- [Problem details]
Check every line of the data for the string "will" and copy the ones that have it.

[[ Data to use open ]]

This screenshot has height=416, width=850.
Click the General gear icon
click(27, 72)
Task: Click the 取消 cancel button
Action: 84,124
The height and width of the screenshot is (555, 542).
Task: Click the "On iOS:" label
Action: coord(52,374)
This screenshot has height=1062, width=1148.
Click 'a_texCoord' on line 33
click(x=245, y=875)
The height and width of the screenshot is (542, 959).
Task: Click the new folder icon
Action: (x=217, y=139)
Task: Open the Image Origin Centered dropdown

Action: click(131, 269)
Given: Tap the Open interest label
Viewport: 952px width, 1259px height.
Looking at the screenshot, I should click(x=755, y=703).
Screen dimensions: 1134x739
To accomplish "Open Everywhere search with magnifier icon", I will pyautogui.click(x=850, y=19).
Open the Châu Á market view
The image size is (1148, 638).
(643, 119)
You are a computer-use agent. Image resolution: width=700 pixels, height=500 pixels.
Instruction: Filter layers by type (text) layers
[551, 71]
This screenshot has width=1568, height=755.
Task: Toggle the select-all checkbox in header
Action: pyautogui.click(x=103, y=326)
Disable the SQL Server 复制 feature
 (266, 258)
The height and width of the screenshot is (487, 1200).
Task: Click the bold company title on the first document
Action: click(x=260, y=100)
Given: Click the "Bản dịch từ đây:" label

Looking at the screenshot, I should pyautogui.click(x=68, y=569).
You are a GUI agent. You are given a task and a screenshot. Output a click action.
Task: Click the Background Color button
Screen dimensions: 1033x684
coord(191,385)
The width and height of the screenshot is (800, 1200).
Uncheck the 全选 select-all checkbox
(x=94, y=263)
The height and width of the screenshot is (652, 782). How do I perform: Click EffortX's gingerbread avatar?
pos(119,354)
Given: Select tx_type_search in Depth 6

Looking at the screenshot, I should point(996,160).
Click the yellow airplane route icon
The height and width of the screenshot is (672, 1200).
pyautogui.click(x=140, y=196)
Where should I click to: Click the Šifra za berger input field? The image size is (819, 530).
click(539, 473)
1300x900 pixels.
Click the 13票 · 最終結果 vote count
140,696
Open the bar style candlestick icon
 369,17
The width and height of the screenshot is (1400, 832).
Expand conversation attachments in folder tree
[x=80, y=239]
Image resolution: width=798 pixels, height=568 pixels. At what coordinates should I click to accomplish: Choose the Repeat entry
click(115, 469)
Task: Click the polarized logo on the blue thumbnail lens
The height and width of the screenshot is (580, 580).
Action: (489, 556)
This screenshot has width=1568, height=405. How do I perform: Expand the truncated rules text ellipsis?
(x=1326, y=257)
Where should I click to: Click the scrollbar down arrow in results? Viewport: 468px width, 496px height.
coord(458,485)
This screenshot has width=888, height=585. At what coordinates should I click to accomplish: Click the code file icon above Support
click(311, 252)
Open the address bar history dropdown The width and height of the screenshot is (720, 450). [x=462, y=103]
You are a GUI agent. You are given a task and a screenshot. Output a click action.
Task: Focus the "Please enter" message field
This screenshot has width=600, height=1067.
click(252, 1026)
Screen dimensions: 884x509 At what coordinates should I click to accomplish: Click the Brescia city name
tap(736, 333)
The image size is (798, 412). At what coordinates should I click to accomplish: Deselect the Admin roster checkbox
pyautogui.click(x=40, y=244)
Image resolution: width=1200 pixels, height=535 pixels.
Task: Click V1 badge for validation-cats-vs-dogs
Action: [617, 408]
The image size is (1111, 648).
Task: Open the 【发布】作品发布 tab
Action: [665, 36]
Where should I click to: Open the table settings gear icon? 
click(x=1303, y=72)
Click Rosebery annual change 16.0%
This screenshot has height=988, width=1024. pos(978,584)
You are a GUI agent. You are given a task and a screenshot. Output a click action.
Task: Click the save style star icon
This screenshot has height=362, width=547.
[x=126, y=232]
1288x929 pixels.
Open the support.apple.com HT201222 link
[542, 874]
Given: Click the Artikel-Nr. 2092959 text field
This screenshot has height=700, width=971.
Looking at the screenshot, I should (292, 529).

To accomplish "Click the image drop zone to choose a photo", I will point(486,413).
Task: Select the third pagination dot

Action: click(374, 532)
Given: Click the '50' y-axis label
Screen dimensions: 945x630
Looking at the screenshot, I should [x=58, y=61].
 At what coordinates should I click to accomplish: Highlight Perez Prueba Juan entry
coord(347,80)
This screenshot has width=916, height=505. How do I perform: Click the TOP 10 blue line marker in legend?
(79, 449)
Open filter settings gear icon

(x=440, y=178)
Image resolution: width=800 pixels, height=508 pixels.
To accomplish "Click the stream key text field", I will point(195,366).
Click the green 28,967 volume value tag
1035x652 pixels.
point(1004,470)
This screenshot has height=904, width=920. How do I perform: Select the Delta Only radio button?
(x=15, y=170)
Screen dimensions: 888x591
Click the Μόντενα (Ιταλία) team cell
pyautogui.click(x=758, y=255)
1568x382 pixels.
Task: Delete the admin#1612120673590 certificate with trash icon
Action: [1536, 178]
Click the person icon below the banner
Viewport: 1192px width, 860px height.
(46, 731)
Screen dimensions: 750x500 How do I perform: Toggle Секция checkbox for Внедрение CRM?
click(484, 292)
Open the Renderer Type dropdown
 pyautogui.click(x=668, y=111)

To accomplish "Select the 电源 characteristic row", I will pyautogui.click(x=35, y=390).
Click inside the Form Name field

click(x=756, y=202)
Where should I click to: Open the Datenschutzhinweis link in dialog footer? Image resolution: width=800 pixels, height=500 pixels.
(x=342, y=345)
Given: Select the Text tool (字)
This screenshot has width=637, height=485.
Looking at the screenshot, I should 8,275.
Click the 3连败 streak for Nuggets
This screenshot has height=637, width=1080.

[[ Data to use closed ]]

- [Task answer]
To accomplish "Open Everywhere search with magnifier icon", I will pyautogui.click(x=850, y=19).
To accomplish "Click the image drop zone to choose a photo", I will point(486,413).
To accomplish "Click the stream key text field", I will point(195,366).
To accomplish "Select the 电源 characteristic row", I will pyautogui.click(x=35, y=390).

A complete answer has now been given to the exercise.